Somali pirates have released a chemical tanker, the Stolt Valor, after they received a $1.1 million ransom, a regional maritime official said on Sunday.
Two other ships could be released before Nov. 25 because negotiations between the owners and pirates had been going well, said Andrew Mwangura, director of the East African Seafarers’ Assistance Program that monitors piracy.
But he said the pirates, who have made shipping routes off Somalia among the most dangerous in the world, had seized another ship, a Japanese cargo vessel.
“It (the Stolt Valor) was released last night and after release, another ship was taken, a Japanese one with South Korean connections,” Mwangura told Reuters, adding that a $1.1 million ransom had been paid for the Stolt Valor.
“Stolt Valor is among three ships that are to be released this month,” he added, naming them as the MV Genius and the MV Action but without giving further details.
The pirates off the dangerous Somali coast have taken three ships within the past week alone; another chemical tanker chartered by chemical tanker shipping group Stolt-Nielsen, a Chinese fishing vessel and a Turkish tanker.

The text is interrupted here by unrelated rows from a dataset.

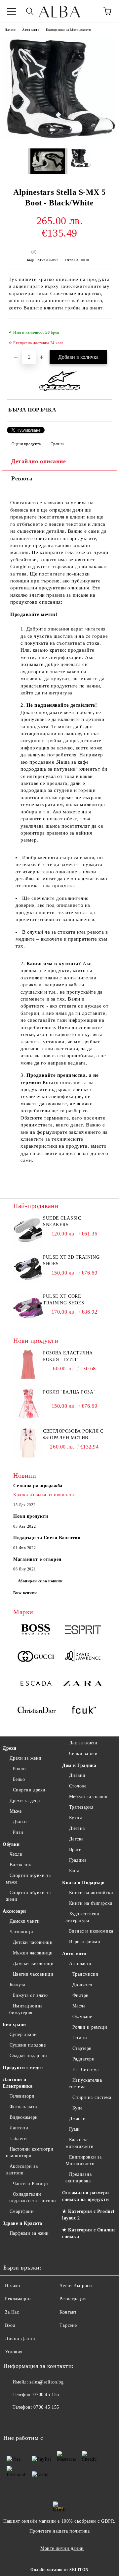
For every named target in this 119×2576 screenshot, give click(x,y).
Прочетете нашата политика (59, 2531)
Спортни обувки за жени (28, 1896)
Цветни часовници (33, 1974)
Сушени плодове (28, 2045)
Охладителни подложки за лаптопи (32, 2197)
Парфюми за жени (29, 2233)
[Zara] (82, 1684)
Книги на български (91, 1903)
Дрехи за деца (25, 1800)
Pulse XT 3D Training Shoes (71, 1260)
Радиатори (83, 2058)
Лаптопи (19, 2127)
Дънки (20, 1821)
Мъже (16, 1811)
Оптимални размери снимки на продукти (85, 2196)
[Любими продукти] (89, 11)
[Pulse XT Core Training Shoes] (28, 1321)
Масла (78, 2005)
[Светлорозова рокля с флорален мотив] (28, 1456)
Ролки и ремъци (89, 2027)
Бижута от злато (30, 1995)
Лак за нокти (83, 1742)
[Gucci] (36, 1657)
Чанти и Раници (30, 2183)
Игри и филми (84, 1941)
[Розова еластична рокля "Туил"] (28, 1378)
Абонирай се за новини (40, 1581)
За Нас (12, 2312)
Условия (13, 2351)
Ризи (18, 1832)
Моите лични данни (62, 2548)
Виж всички (25, 1593)
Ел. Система (85, 2069)
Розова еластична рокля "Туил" (68, 1356)
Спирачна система (91, 2097)
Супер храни (23, 2034)
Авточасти (80, 1963)
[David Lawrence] (82, 1657)
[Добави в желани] (102, 329)
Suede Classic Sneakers (62, 1221)
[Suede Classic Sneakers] (28, 1243)
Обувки (11, 1844)
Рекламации (18, 2298)
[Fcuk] (82, 1711)
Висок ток (20, 1864)
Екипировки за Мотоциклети (68, 29)
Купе (77, 2108)
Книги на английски (91, 1892)
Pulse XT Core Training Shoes (63, 1299)
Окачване (82, 2016)
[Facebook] (12, 2420)
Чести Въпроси (76, 2285)
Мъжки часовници (33, 1952)
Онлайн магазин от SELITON (59, 2569)
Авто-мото (30, 29)
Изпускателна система (85, 2083)
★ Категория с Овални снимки (88, 2233)
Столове (77, 1785)
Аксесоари (14, 1911)
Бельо (19, 1779)
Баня (74, 1870)
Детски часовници (33, 1942)
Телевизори (22, 2096)
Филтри (80, 1995)
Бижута (17, 1984)
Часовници (21, 1931)
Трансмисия (85, 1974)
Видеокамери (24, 2117)
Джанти (77, 2118)
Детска (76, 1838)
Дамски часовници (33, 1963)
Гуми (74, 2129)
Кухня (75, 1817)
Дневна (77, 1828)
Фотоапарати (23, 2106)
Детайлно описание (38, 461)
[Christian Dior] (36, 1711)
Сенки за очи (83, 1753)
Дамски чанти (25, 1921)
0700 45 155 (46, 2394)
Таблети (18, 2138)
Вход (10, 2325)
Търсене (68, 2325)
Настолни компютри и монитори (29, 2152)
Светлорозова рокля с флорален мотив (73, 1434)
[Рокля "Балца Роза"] (28, 1417)
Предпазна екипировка (78, 2177)
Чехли (16, 1854)
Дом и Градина (79, 1765)
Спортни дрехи (29, 1789)
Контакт (68, 2312)
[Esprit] (82, 1630)
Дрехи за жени (26, 1758)
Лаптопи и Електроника (17, 2083)
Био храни (14, 2024)
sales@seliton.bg (46, 2382)
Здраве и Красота (22, 2223)
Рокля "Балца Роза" (69, 1392)
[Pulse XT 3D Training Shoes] (28, 1282)
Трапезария (81, 1807)
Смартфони (22, 2211)
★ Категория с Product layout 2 (88, 2214)
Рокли (19, 1768)
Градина (77, 1860)
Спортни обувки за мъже (28, 1879)
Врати (75, 1849)
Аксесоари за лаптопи (22, 2169)
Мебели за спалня (88, 1796)
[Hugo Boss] (36, 1630)
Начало (10, 29)
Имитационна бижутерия (26, 2009)
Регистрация (73, 2298)
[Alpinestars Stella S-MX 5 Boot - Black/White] (59, 138)
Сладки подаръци (28, 2055)
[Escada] (36, 1684)
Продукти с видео (23, 2067)
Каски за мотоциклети (79, 2143)
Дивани (77, 1775)
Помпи (79, 2037)
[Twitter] (26, 2420)
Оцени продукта (26, 444)
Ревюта (21, 478)
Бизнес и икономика (91, 1931)
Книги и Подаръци (83, 1882)
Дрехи (10, 1748)
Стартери (82, 2048)
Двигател (82, 1984)
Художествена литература (82, 1917)
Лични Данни (20, 2338)
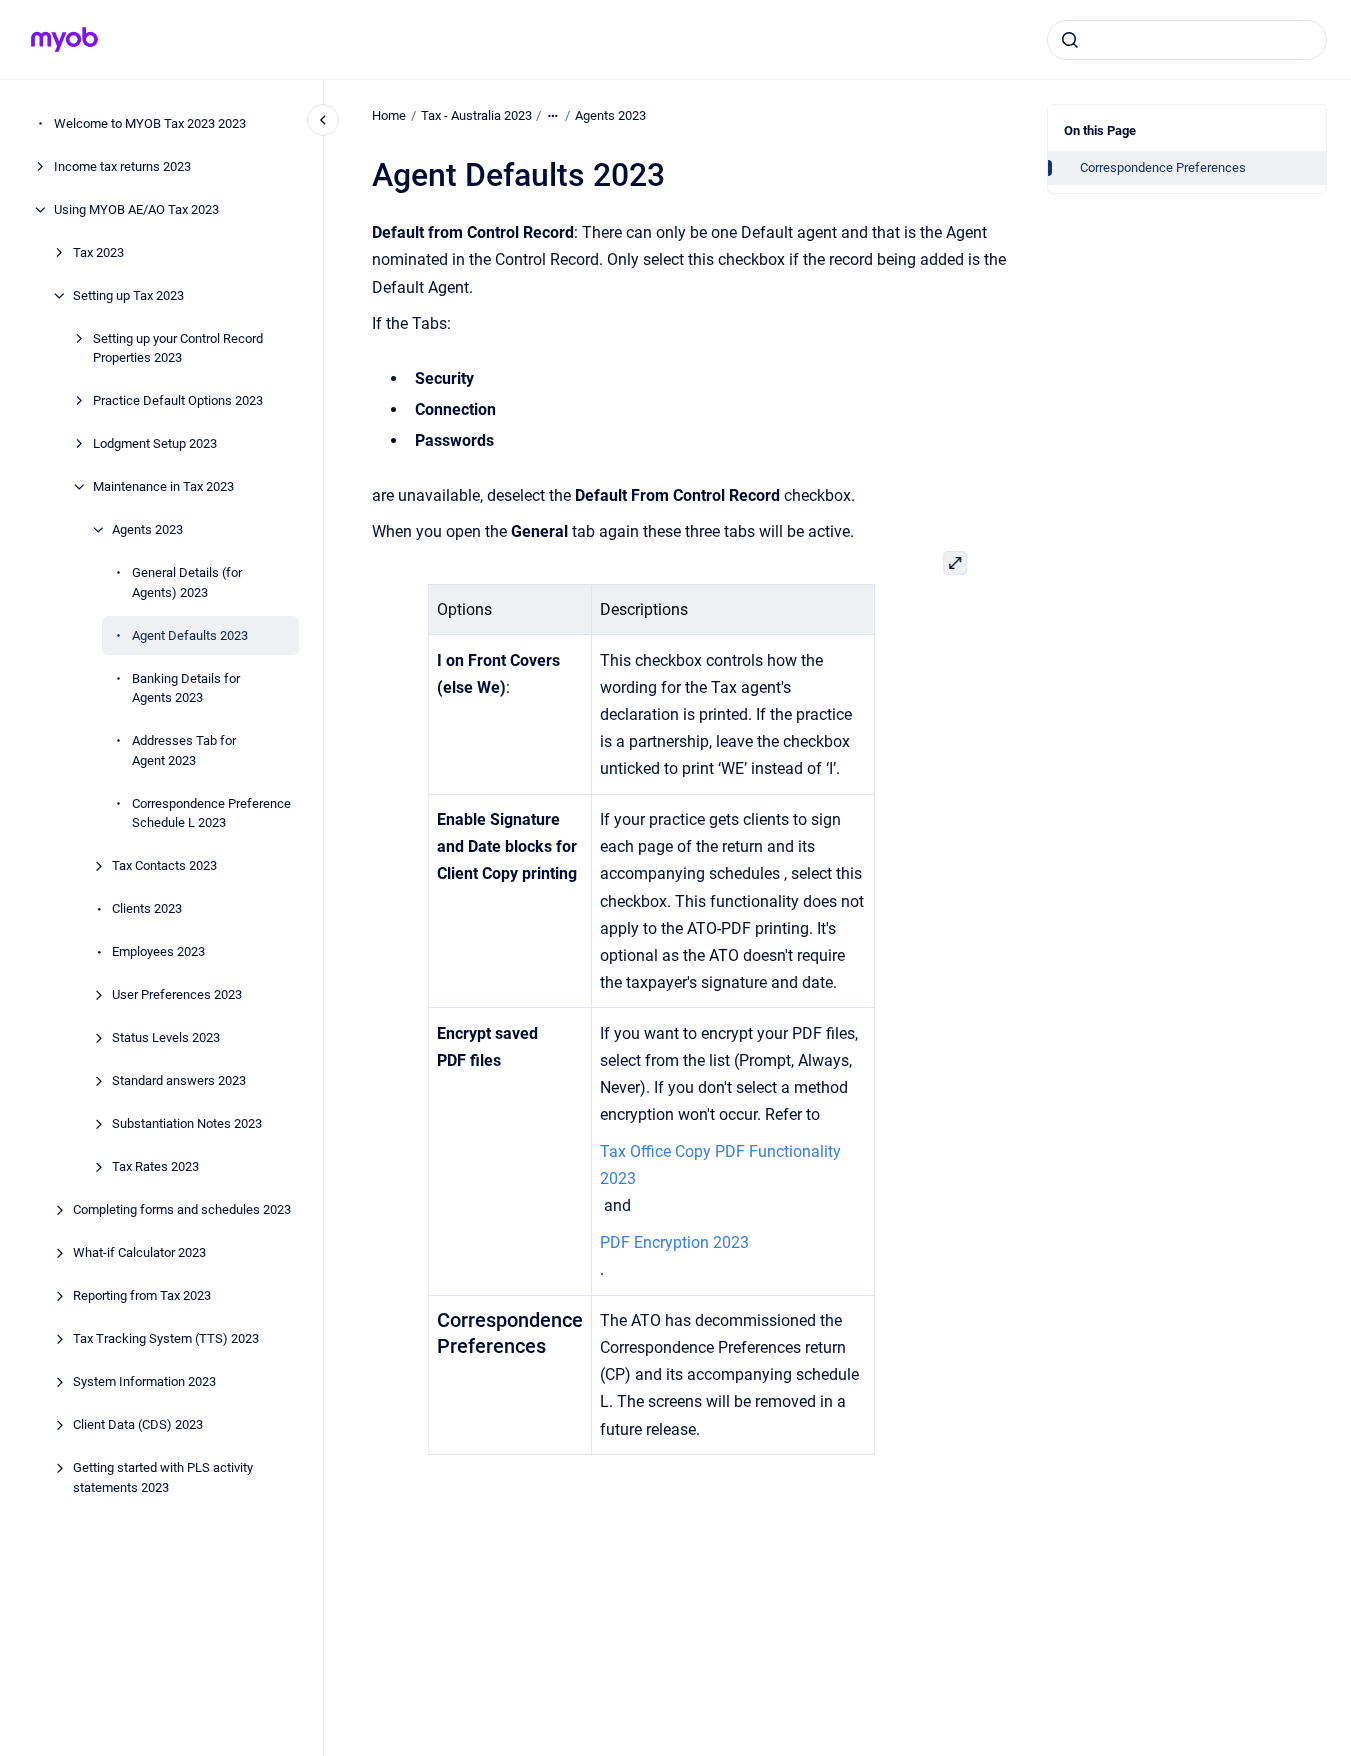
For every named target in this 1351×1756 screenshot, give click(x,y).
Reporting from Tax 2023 (142, 1295)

The Japanese cargo ship hijacked late on Saturday was carrying 23 sailors including five South Koreans, according to South Korea’s Yonhap news agency.
Piracy off Somalia has plagued the shipping lane linking the Middle East Gulf and Asia to Europe and beyond via the Suez Canal and increased insurance premiums.
The International Maritime Bureau says 199 incidents of piracy or attempted piracy were reported worldwide from January to September this year, of which 63 were in the Gulf of Aden and off the Somali coast.